— Request 1 —
Translate this sentence from the passage about children in war into Spanish: "Even the most basic survival needs, like clean water, have become a daily struggle."

— Text segment —
□ □ □ □ □ □ □
In times of war, it’s easy to focus on headlines and geopolitics, but behind every bombed or devastated city, there is an innocent and defenseless child whose perception, view, thought, and imagination have been polluted or truncated and negatively restructured.
A child who once played, laughed, and dreamed—now silent in the shadow of smoke and rubble.
This is not just about war. This is about the children caught inside it. It’s a popular saying: “An eye for an eye, a tooth for a tooth.”
But when that principle plays out in war, it doesn’t just cost eyes or teeth—it destroys lives,cripples dreams and dimmed the hope of survival. It turns homes to rubble.
It leaves children without parents or relatives, without shelter or safety and make them roam aimlessly and toss around by wave of life to an unknown destination.
In Gaza today, children live under constant threat and groan in an empty stomach. There is no way home.
Even the most basic survival needs, like clean water, have become a daily struggle.
Society tells them to be phenomenal.
The world tells them to be optimistic.
Even the people meant to help them tell them to “be strong!”
But what does strength mean?, When their lives are being mercilessly wasted, the blood of innocent children splattered to wet the earth, and the solutions are ignored?
These children have watched people die before their eyes.
They are not growing with the optimism of having a dream fulfilled
They are being shaped, rewired, or violently oriented by sights of bloodshed, bloodbath and death of loved ones.
How can we say they are the leaders of tomorrow when they can barely survive today?
We say it over and over: “Children are the leaders of tomorrow.” But tomorrow is being twisted and haunted by tormentors, vampires, and war criminals whose target on battle battlefield is at ill-fated and innocent children.
In Ukraine, bold but quiet children have been destroyed in cold-blooded wars—their innocence torn away. Separated from families. Ridden with fear and anxiety. Swallowed by pain and agony. Have you ever watched someone you love die? Then maybe you can understand. Shot by men.Taken away in moments. These children played no part in the offenses committed by their so-called defenders, yet they suffer every consequence.
□ □ □ □ □ □ □
— Input data —
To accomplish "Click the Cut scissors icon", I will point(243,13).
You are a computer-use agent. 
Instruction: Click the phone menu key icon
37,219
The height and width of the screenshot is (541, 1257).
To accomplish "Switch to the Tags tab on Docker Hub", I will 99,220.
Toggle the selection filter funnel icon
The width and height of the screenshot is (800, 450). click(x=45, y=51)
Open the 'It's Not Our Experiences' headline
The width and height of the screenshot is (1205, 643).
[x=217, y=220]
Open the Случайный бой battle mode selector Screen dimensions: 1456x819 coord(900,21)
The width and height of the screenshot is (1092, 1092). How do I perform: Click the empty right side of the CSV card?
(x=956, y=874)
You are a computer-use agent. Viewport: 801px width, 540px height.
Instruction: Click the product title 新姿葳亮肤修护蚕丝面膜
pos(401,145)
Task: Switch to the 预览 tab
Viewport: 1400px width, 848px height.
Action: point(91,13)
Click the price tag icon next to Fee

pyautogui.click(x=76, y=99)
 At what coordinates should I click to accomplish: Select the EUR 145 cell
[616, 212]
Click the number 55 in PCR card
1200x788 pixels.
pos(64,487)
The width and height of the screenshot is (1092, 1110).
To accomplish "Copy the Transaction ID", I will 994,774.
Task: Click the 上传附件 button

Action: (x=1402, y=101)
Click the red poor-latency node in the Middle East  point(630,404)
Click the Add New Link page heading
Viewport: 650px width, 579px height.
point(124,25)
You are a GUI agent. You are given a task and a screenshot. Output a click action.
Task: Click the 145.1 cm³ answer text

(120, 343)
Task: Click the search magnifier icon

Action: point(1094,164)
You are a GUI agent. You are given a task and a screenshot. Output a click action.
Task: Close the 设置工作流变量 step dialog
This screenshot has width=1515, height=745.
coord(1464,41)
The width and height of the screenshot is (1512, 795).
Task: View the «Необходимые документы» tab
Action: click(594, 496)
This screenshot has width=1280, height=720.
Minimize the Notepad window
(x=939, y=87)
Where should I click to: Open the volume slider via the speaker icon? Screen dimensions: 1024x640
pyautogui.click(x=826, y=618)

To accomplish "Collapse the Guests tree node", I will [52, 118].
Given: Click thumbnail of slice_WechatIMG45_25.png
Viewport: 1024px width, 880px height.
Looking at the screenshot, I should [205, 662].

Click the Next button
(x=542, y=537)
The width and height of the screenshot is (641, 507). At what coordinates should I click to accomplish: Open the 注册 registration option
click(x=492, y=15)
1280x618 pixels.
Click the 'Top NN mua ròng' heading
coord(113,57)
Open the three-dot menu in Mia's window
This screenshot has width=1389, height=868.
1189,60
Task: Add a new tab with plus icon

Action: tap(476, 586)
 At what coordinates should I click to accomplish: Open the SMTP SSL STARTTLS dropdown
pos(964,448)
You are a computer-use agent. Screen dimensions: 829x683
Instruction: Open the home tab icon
□ □ □ □ □ □ □
— Request 2 —
Pull out every line of the listing that contains the word "what". Case counts.

— Exercise result 1 —
Incluso las necesidades de supervivencia más básicas, como el agua limpia, se han convertido en una lucha diaria.

— Exercise result 2 —
 At what coordinates should I click to accomplish: Select the EUR 145 cell
The width and height of the screenshot is (641, 507). At what coordinates should I click to accomplish: Open the 注册 registration option
 At what coordinates should I click to accomplish: Open the SMTP SSL STARTTLS dropdown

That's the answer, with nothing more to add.